Slate Auto, The Troke Neue EV startup That broke Stealth this weekis about to block in a former print shop located In Warsaw, Indiana as a future production site for its cheap electric car, a review of public records shows.

The company is expected to rent the 1.4 million square meter plant for an unnoted sum. Officials of economic development told Local media at the beginning of this year (Without name slate) The factory could employ up to 2,000 people, and the district offered an incentive package to the company not announced.
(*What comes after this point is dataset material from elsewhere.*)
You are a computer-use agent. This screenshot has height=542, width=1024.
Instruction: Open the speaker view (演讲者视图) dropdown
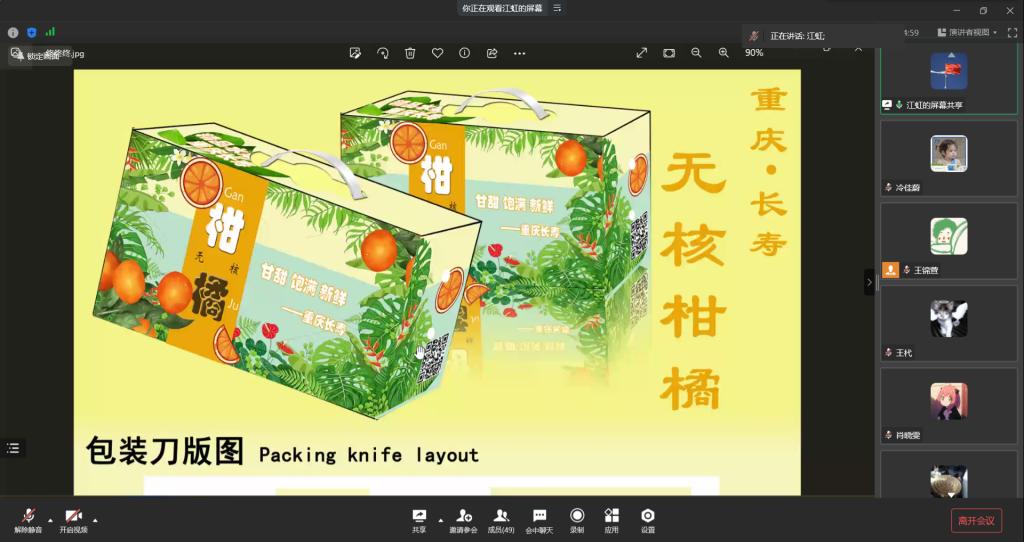[x=967, y=33]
It is not immediately clear what this incentive package includes or whether it has been completed. Slate did not immediately answer a request for comments. Peggy Friday, CEO of the Kosciusko County Economic Development Corporation, said in an email that it was “under a strict confidentiality agreement with the project”.

Slate showed an aerial view of the factory during the event on Thursday. The company didn’t say where it was, but the photo fits a Public listing for the facility Available on the website of the Indiana Economic Development Corporation. Techcrunch previously reported that the company was planning to create its EVs, which will cost less than 20,000 US dollars according to the federal tax credit in Indiana.

Photo credits:Slate car

“Our truck is manufactured here in the USA as part of our engagement on the renewed industrialization of America,” said Chris Barman von Slate, Chris Barman, on stage while the factory photo was displayed on a screen.

Slate’s focus on household production is embedded in the company’s DNA. The startup was originally created in Re: Build Manufacturing, a company based in Massachusetts that focused on improving the ability of the country to produce things.

The factory in Warsaw was built in 1958 and occupied for decades by the Druckerma RR Donnelly. According to local media, it had been resting for around two years.

The conversion of a factory, especially one that did not pump out any cars before, is not a cheap or easy task. Slate has accumulated a serious war of war to tackle this goal. The startup, the CEO of Guggenheim Partners, Mark Walter, the CEO of Guggenheim Partners, and the CEO of Guggenheim Partners, the CEO of Guggenheim Partners, has so far collected the startup well over $ 100 million.

The approach that slate is pursuing to design and build its electric car should also help keep the costs low. The company plans to sell wraps for the trucks instead of painting them, which means that it does not have to build a paint shop in the factory. That alone could save hundreds of millions of millions in the plant construction process.